During the stress of dissertation deadlines and exams, students’ mental health can deteriorate.
But one society at the University of Lincoln has sought a solution.
Students at the University of Lincoln attended the Cuddle a Fluffy event, where guide dogs are brought in to help raise money for the Guide Dogs UK charity and reduce stress levels of students.
At the event, there were special glasses so students could experience what it’s like to be blind or visually impaired.
Statistics show that 50% of mental health issues are established by 14, and 75% by age 24, according to the Mental Heath Foundation, so the guide dogs are brought in at the end of term during deadline weeks.
Niamh Tame, project leader of the University of Lincoln’s Guide Dog Fundraising Group, said it’s a great way for students to take a break while fundraising for the guide dog charity.
She said: “It helps them de-stress a lot and helps them relax.
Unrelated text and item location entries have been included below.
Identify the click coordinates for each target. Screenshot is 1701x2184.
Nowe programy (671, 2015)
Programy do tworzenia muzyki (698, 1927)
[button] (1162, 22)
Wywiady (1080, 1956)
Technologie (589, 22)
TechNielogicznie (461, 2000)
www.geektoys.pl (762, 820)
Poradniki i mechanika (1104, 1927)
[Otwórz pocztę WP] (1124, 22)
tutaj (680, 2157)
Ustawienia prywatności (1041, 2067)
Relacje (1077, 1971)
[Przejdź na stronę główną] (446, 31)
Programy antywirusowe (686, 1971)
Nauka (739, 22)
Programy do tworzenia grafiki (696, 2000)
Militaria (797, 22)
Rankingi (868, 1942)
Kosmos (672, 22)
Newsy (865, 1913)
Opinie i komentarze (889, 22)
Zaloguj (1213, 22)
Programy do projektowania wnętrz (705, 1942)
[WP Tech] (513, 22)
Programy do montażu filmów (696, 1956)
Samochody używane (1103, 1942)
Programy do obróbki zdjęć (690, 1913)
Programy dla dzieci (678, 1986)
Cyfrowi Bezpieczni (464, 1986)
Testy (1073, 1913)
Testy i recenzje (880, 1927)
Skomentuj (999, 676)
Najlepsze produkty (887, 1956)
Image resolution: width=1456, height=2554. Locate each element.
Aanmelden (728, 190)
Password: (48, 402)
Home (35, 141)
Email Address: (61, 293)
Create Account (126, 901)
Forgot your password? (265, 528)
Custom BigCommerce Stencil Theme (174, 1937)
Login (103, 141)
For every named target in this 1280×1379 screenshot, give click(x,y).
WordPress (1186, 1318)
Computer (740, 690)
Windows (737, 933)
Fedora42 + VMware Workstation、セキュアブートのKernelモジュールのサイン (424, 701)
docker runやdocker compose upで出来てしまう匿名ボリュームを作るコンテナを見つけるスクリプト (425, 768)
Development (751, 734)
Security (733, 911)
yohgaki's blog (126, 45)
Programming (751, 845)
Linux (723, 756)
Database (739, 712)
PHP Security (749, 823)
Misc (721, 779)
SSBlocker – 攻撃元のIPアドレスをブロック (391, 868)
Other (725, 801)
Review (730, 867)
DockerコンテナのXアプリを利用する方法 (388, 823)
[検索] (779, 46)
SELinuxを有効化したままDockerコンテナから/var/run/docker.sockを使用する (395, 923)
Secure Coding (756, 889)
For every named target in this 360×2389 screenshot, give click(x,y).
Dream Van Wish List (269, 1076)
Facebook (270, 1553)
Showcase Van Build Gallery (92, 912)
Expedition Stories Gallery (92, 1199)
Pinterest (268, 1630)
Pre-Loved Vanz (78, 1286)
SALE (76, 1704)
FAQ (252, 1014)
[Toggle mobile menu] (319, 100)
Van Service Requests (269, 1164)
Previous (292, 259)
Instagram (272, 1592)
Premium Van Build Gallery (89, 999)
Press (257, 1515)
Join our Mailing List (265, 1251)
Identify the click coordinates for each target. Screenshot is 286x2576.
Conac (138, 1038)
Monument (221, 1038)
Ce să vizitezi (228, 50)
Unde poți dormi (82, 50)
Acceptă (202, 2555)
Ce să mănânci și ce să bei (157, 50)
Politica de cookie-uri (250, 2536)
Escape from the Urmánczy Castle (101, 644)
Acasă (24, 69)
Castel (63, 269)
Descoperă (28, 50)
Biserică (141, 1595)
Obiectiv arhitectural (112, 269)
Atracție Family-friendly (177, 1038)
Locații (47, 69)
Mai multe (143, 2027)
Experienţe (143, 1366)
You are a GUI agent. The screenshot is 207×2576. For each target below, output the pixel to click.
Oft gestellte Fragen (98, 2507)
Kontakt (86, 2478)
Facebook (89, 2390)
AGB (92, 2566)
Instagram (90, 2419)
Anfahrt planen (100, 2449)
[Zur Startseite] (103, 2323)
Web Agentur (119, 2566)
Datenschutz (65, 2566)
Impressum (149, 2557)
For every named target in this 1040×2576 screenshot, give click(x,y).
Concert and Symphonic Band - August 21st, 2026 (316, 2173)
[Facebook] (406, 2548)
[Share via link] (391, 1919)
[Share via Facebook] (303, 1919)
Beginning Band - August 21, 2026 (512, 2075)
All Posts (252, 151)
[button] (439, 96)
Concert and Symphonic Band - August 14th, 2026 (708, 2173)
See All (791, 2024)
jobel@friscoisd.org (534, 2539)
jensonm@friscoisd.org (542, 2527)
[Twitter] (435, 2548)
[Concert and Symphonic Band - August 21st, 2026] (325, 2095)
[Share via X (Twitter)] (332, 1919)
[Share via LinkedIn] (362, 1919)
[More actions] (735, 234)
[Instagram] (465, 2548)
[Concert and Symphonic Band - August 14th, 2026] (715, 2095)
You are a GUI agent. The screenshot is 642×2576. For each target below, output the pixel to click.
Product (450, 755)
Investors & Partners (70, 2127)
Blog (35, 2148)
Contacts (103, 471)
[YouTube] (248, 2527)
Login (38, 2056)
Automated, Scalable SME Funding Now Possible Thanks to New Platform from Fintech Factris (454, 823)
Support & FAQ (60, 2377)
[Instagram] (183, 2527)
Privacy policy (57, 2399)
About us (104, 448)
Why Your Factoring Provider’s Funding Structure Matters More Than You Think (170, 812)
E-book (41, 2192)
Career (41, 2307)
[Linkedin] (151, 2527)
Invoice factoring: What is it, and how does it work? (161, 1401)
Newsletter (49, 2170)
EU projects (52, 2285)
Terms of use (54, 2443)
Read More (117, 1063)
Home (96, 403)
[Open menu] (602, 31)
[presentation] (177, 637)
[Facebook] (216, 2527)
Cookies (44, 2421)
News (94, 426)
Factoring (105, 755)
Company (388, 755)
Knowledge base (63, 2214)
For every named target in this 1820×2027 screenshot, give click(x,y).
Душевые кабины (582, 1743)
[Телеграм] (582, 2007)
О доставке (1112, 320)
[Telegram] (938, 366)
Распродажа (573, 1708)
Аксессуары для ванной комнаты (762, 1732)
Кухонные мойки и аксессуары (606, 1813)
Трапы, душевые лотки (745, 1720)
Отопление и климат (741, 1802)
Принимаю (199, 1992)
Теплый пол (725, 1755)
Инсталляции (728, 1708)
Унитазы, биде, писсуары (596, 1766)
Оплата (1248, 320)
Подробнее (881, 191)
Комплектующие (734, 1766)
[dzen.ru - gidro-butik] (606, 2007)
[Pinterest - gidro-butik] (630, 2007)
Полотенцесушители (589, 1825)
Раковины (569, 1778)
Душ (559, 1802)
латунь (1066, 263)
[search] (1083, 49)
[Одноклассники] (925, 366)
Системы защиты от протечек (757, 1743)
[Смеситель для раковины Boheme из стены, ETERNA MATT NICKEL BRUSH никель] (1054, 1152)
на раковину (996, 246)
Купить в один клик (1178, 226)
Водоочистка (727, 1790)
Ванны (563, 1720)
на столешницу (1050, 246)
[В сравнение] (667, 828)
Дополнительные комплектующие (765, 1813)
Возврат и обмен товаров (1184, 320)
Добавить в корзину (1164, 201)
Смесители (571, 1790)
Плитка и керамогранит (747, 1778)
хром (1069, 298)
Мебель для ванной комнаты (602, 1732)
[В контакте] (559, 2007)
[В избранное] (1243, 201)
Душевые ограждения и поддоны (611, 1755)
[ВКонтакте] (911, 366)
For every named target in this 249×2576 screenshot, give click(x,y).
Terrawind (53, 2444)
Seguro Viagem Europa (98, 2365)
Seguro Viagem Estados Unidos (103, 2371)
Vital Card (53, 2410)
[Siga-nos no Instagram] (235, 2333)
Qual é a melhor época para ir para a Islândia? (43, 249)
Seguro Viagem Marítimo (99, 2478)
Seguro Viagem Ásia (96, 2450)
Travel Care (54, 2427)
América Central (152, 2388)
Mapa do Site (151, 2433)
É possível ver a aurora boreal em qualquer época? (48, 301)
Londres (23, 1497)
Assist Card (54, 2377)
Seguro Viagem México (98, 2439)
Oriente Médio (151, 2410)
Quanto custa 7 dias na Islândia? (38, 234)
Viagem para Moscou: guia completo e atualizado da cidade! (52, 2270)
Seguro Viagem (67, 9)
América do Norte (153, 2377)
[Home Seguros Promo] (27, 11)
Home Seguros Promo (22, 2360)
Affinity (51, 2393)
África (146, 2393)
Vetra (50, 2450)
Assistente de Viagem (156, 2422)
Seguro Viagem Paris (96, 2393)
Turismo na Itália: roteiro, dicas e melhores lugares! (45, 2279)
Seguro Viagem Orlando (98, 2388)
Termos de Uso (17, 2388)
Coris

“We have a lot of students come up to us and say they miss their dogs and exams and deadlines getting on top of them, so it’s a good way of letting them relax.”
Niamh believes that educational centres need therapy dogs. She said: “It will definitely be beneficial. It’s good for the dogs to get attention from the students, so it relaxes both dogs and students.”
Student Lauren, 19, said: “They’re just happy all the time, and it makes people happy, so it definitely helps reduce my stress levels during this busy time.”
Other universities across the country do similar events. The University of Swansea brings in greyhounds from a rescue centre to help students’ stress levels.